§ Exercices à réaliser:
(a) D'après le texte source, combien de temps a-t-il fallu pour bien digérer Charulata ?
(b) Reformulez sous forme de liste le paragraphe du texte source qui commence par « Tokyo Sonata (Kiyoshi Kurosawa – 2008) », en conservant ses faits principaux.

§ Texte source:
■ ■ ■ ■ ■ ■ ■

Et impossible de ne pas tiquer sur le message véhiculé. Alors que le II laissait penser à une possible réhabilitation compromise par le regard des autres, le III semble nous dire que les personnes une fois condamnées sont irrécupérables.
Psycho (Gus Van Sant – 1998) : J'ai vraiment du mal à savoir quoi en penser, n'étant pas particulièrement sensible à la démarche de copiste qui modernise une œuvre pour la renouveler (sans pour autant en faire un objet grand public avec les renoncements que cela aurait nécessité). Mais il n'empêche que c'est plutôt bien foutu même si clairement, autant mater l'original, à choisir...
J'ai aussi vu plus de films des Dardenne que dans tout le reste de ma vie, avec une appréciation variable d'un film à l'autre
Deux jours, une nuit (Jean-Pierre & Luc Dardenne – 2014) : Autre film sur le travail, bien mené par les frères Dardenne. C'est un bon film mais je n'ai pas pu m'empêcher d'y voir quelque chose de très schématique, un dilemme simplifié avec différents personnages qui ne servent qu'à montrer la palette des réactions possibles face à ce dilemme. Le manque de spontanéité dilue un peu les belles qualités de l'ensemble.
L’Enfant (Jean-Pierre & Luc Dardenne – 2005) : Un très beau film qui montre que le cinéma des frères Dardenne, et plus largement le cinéma naturaliste, c'est quand même mieux quand il y a des acteurs talentueux.
Assez impressionné par le dernier segment qui prouve qu'on peut créer des moments de grande tension avec très peu d'artifices de mise en scène.
Le Silence de Lorna (Jean-Pierre & Luc Dardenne – 2008) : Un Dardenne que j'ai trouvé un peu faible. Je n'ai jamais réussi à ressentir grand chose, pas vraiment d'empathie pour les personnages (sauf vaguement pour Renier mais qui est trop peu présent dans le film), pas de scène très marquante. Je n'ai peut-être pas matché avec le sujet, avec l'absence de scène qui m'aurait marqué, ou autre...
Et les autres visionnages, par ordre décroissant d'appréciation :
Charulata (Satyajit Ray – 1964) : Encore un chef d’œuvre de Ray, mais il m'a fallu 24h pour bien digérer celui-ci. Un récit de femme dans un triangle amoureux atypique, sur fond de journalisme et d'écriture. Pas aussi "pur" et simple d'accès que la sublime Complainte du sentier mais admirable de maîtrise formelle : tout passe par les regards, les attitudes, les décors, les mouvements de camera et de personnages. Un film d'une grande finesse même s'il faut être bien attentif au visionnage !
Tokyo Sonata (Kiyoshi Kurosawa – 2008) : Quel beau film ! Jusque là, K. Kurosawa m'avait laissé de marbre avec les Amants sacrifiés ou avec son culte Cure, mais j'ai été conquis par cette sonate douce amère qui nous plonge dans le quotidien d'une famille japonaise en pleine désintégration après la perte de son emploi par le père.

■ ■ ■ ■ ■ ■ ■

§ Données fournies:
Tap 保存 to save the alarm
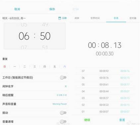Screen dimensions: 140x125 point(52,9)
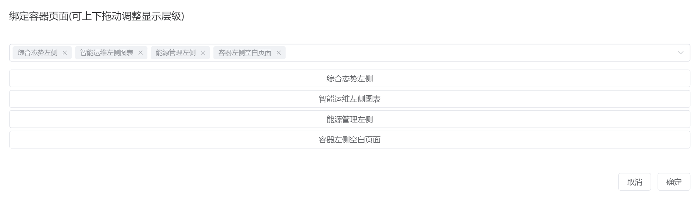Select the 能源管理左侧 list row
This screenshot has width=698, height=198.
350,119
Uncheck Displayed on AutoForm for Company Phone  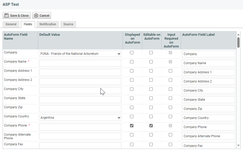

■ ■ ■ ■ ■ ■ ■

§ Corrigé des exercices:
(a) Vingt-quatre heures.

(b)
- Tokyo Sonata, de Kiyoshi Kurosawa (2008), est jugé très beau.
- Les Amants sacrifiés et Cure, du même réalisateur, n'avaient suscité aucune émotion.
- Cette sonate douce-amère a en revanche emporté l'adhésion.
- Le film plonge dans le quotidien d'une famille japonaise qui se désintègre après que le père a perdu son emploi.